Dataset entries Block Start

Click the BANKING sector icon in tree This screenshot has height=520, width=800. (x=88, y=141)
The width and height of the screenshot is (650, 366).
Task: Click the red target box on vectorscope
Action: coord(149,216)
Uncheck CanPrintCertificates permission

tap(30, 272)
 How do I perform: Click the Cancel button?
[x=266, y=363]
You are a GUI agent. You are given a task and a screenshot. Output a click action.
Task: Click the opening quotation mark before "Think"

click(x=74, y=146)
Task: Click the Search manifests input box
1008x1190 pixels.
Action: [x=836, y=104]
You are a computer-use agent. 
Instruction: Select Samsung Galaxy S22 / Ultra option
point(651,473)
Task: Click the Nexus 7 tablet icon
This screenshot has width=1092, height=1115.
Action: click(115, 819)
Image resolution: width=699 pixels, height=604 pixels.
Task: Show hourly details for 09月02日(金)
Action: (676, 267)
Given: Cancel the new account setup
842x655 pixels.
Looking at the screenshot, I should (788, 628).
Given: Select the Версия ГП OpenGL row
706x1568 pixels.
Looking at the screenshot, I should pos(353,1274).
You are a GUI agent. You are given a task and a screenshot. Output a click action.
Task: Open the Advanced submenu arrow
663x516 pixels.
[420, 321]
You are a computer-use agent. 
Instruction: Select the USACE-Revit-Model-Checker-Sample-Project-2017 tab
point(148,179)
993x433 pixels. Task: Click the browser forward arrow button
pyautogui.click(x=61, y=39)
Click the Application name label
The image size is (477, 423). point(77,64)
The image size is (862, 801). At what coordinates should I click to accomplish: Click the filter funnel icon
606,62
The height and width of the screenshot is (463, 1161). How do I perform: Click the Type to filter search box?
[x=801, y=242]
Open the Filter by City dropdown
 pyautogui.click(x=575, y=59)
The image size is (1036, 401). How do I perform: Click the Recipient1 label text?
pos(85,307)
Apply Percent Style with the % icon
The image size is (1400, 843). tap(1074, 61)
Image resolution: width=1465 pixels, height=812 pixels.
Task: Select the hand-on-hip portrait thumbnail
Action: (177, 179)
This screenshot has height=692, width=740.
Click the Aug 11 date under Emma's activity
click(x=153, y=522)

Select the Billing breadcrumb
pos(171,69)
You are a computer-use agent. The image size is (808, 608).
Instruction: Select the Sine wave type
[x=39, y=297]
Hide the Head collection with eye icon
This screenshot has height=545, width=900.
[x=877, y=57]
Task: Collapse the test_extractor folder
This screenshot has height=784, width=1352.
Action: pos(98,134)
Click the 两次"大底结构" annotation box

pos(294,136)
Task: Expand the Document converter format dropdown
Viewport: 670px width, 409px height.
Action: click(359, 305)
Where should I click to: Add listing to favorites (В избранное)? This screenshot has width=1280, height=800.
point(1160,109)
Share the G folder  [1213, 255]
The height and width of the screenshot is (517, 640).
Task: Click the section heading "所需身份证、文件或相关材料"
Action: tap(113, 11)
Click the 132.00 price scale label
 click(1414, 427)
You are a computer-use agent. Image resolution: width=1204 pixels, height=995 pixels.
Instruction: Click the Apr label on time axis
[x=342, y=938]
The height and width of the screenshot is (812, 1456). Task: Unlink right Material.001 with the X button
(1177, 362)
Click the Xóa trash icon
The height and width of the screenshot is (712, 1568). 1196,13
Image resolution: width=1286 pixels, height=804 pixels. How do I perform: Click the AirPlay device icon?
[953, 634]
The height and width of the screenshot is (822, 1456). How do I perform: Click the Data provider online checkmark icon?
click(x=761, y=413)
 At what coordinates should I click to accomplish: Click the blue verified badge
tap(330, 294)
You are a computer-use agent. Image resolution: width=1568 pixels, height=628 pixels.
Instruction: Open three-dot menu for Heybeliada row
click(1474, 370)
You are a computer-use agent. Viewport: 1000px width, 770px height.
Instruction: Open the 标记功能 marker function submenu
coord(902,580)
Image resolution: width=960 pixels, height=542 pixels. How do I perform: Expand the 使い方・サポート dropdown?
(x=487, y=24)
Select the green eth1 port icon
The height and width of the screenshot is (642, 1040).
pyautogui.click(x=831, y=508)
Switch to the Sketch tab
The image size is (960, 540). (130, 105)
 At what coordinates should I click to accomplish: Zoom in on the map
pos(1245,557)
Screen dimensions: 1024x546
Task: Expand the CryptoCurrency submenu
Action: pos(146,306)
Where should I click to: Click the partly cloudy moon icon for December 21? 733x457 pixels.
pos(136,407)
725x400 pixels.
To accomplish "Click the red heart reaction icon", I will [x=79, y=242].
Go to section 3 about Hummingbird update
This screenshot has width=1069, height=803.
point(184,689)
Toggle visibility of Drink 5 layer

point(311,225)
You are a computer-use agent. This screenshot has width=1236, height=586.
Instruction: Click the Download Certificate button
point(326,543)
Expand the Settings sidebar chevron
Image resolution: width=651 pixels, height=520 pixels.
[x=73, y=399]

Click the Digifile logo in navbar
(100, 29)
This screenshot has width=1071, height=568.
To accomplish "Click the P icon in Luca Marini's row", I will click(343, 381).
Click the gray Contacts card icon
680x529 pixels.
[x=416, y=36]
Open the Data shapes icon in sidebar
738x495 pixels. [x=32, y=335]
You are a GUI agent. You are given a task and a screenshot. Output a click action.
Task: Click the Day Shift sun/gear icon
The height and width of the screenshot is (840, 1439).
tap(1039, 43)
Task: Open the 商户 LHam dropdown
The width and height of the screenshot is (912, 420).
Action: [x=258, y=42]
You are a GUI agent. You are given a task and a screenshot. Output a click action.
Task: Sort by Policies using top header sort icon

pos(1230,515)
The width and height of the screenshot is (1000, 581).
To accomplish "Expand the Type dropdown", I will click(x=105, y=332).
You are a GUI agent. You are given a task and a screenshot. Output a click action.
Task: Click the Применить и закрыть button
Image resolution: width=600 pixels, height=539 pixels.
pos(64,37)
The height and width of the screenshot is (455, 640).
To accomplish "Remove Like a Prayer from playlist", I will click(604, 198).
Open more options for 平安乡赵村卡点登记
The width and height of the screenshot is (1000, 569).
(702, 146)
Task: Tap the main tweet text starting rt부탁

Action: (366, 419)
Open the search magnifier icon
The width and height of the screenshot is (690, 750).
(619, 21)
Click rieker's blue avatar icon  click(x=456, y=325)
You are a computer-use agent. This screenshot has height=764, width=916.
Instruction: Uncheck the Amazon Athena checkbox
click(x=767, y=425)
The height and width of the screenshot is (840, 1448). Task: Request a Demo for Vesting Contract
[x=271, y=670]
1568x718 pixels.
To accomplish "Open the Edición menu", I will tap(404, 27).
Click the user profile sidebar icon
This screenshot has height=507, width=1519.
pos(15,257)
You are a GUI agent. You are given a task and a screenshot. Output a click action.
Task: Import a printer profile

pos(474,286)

Dataset entries Block End

◆ Your objective
Print the entries exactly. Include every one.

◆ Result below
Click the BANKING sector icon in tree This screenshot has height=520, width=800. (x=88, y=141)
The width and height of the screenshot is (650, 366).
Task: Click the red target box on vectorscope
Action: coord(149,216)
Uncheck CanPrintCertificates permission

tap(30, 272)
 How do I perform: Click the Cancel button?
[x=266, y=363]
You are a GUI agent. You are given a task and a screenshot. Output a click action.
Task: Click the opening quotation mark before "Think"

click(x=74, y=146)
Task: Click the Search manifests input box
1008x1190 pixels.
Action: [x=836, y=104]
You are a computer-use agent. 
Instruction: Select Samsung Galaxy S22 / Ultra option
point(651,473)
Task: Click the Nexus 7 tablet icon
This screenshot has width=1092, height=1115.
Action: click(115, 819)
Image resolution: width=699 pixels, height=604 pixels.
Task: Show hourly details for 09月02日(金)
Action: (676, 267)
Given: Cancel the new account setup
842x655 pixels.
Looking at the screenshot, I should (788, 628).
Given: Select the Версия ГП OpenGL row
706x1568 pixels.
Looking at the screenshot, I should pos(353,1274).
You are a GUI agent. You are given a task and a screenshot. Output a click action.
Task: Open the Advanced submenu arrow
663x516 pixels.
[420, 321]
You are a computer-use agent. 
Instruction: Select the USACE-Revit-Model-Checker-Sample-Project-2017 tab
point(148,179)
993x433 pixels. Task: Click the browser forward arrow button
pyautogui.click(x=61, y=39)
Click the Application name label
The image size is (477, 423). point(77,64)
The image size is (862, 801). At what coordinates should I click to accomplish: Click the filter funnel icon
606,62
The height and width of the screenshot is (463, 1161). How do I perform: Click the Type to filter search box?
[x=801, y=242]
Open the Filter by City dropdown
 pyautogui.click(x=575, y=59)
The image size is (1036, 401). How do I perform: Click the Recipient1 label text?
pos(85,307)
Apply Percent Style with the % icon
The image size is (1400, 843). tap(1074, 61)
Image resolution: width=1465 pixels, height=812 pixels.
Task: Select the hand-on-hip portrait thumbnail
Action: (177, 179)
This screenshot has height=692, width=740.
Click the Aug 11 date under Emma's activity
click(x=153, y=522)

Select the Billing breadcrumb
pos(171,69)
You are a computer-use agent. The image size is (808, 608).
Instruction: Select the Sine wave type
[x=39, y=297]
Hide the Head collection with eye icon
This screenshot has height=545, width=900.
[x=877, y=57]
Task: Collapse the test_extractor folder
This screenshot has height=784, width=1352.
Action: pos(98,134)
Click the 两次"大底结构" annotation box

pos(294,136)
Task: Expand the Document converter format dropdown
Viewport: 670px width, 409px height.
Action: click(359, 305)
Where should I click to: Add listing to favorites (В избранное)? This screenshot has width=1280, height=800.
point(1160,109)
Share the G folder  [1213, 255]
The height and width of the screenshot is (517, 640).
Task: Click the section heading "所需身份证、文件或相关材料"
Action: tap(113, 11)
Click the 132.00 price scale label
 click(1414, 427)
You are a computer-use agent. Image resolution: width=1204 pixels, height=995 pixels.
Instruction: Click the Apr label on time axis
[x=342, y=938]
The height and width of the screenshot is (812, 1456). Task: Unlink right Material.001 with the X button
(1177, 362)
Click the Xóa trash icon
The height and width of the screenshot is (712, 1568). 1196,13
Image resolution: width=1286 pixels, height=804 pixels. How do I perform: Click the AirPlay device icon?
[953, 634]
The height and width of the screenshot is (822, 1456). How do I perform: Click the Data provider online checkmark icon?
click(x=761, y=413)
 At what coordinates should I click to accomplish: Click the blue verified badge
tap(330, 294)
You are a computer-use agent. Image resolution: width=1568 pixels, height=628 pixels.
Instruction: Open three-dot menu for Heybeliada row
click(1474, 370)
You are a computer-use agent. Viewport: 1000px width, 770px height.
Instruction: Open the 标记功能 marker function submenu
coord(902,580)
Image resolution: width=960 pixels, height=542 pixels. How do I perform: Expand the 使い方・サポート dropdown?
(x=487, y=24)
Select the green eth1 port icon
The height and width of the screenshot is (642, 1040).
pyautogui.click(x=831, y=508)
Switch to the Sketch tab
The image size is (960, 540). (130, 105)
 At what coordinates should I click to accomplish: Zoom in on the map
pos(1245,557)
Screen dimensions: 1024x546
Task: Expand the CryptoCurrency submenu
Action: pos(146,306)
Where should I click to: Click the partly cloudy moon icon for December 21? 733x457 pixels.
pos(136,407)
725x400 pixels.
To accomplish "Click the red heart reaction icon", I will [x=79, y=242].
Go to section 3 about Hummingbird update
This screenshot has width=1069, height=803.
point(184,689)
Toggle visibility of Drink 5 layer

point(311,225)
You are a computer-use agent. This screenshot has width=1236, height=586.
Instruction: Click the Download Certificate button
point(326,543)
Expand the Settings sidebar chevron
Image resolution: width=651 pixels, height=520 pixels.
[x=73, y=399]

Click the Digifile logo in navbar
(100, 29)
This screenshot has width=1071, height=568.
To accomplish "Click the P icon in Luca Marini's row", I will click(343, 381).
Click the gray Contacts card icon
680x529 pixels.
[x=416, y=36]
Open the Data shapes icon in sidebar
738x495 pixels. [x=32, y=335]
You are a GUI agent. You are given a task and a screenshot. Output a click action.
Task: Click the Day Shift sun/gear icon
The height and width of the screenshot is (840, 1439).
tap(1039, 43)
Task: Open the 商户 LHam dropdown
The width and height of the screenshot is (912, 420).
Action: [x=258, y=42]
You are a GUI agent. You are given a task and a screenshot. Output a click action.
Task: Sort by Policies using top header sort icon

pos(1230,515)
The width and height of the screenshot is (1000, 581).
To accomplish "Expand the Type dropdown", I will click(x=105, y=332).
You are a GUI agent. You are given a task and a screenshot. Output a click action.
Task: Click the Применить и закрыть button
Image resolution: width=600 pixels, height=539 pixels.
pos(64,37)
The height and width of the screenshot is (455, 640).
To accomplish "Remove Like a Prayer from playlist", I will click(604, 198).
Open more options for 平安乡赵村卡点登记
The width and height of the screenshot is (1000, 569).
(702, 146)
Task: Tap the main tweet text starting rt부탁

Action: (366, 419)
Open the search magnifier icon
The width and height of the screenshot is (690, 750).
(619, 21)
Click rieker's blue avatar icon  click(x=456, y=325)
You are a computer-use agent. This screenshot has height=764, width=916.
Instruction: Uncheck the Amazon Athena checkbox
click(x=767, y=425)
The height and width of the screenshot is (840, 1448). Task: Request a Demo for Vesting Contract
[x=271, y=670]
1568x718 pixels.
To accomplish "Open the Edición menu", I will tap(404, 27).
Click the user profile sidebar icon
This screenshot has height=507, width=1519.
pos(15,257)
You are a GUI agent. You are given a task and a screenshot. Output a click action.
Task: Import a printer profile

pos(474,286)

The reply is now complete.